:: Excerpted data

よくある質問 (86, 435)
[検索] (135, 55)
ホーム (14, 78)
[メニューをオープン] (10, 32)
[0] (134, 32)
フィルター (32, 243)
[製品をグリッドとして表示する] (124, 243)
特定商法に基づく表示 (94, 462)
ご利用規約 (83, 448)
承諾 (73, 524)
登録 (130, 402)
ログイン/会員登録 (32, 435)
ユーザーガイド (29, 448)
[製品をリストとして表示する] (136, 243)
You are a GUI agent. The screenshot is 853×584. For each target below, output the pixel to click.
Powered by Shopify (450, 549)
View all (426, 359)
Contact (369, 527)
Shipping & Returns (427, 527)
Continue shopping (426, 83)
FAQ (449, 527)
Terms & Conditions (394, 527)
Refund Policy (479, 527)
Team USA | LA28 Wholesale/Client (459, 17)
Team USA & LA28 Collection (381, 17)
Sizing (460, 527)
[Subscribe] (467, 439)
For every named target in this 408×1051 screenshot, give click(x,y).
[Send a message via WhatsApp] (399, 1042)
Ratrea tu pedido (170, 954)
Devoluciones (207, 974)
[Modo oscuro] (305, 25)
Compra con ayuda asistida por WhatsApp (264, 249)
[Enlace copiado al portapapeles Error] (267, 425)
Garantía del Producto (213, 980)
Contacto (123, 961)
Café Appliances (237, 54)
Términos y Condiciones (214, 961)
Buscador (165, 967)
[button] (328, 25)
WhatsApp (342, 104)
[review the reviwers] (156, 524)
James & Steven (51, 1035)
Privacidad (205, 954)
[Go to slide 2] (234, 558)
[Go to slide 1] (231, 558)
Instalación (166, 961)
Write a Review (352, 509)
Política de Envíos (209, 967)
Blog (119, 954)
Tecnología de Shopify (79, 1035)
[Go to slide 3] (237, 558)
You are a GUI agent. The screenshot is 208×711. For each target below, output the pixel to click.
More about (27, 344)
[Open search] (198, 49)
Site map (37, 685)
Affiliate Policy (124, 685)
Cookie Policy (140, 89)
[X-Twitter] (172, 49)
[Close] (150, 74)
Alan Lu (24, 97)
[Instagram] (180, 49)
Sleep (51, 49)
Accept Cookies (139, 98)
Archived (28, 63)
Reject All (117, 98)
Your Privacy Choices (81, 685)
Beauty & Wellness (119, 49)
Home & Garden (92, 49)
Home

::::

● **The problem**
Recast the stretch of material from the line containing "Archived (28, 63)" through the end of the material as a Markdown table with the columns Row and Line, one row per line, leaving out blank lines.

● **The answer**
| Row | Line |
|---|---|
| 1 | Archived (28, 63) |
| 2 | Reject All (117, 98) |
| 3 | Your Privacy Choices (81, 685) |
| 4 | Beauty & Wellness (119, 49) |
| 5 | Home & Garden (92, 49) |
| 6 | Home |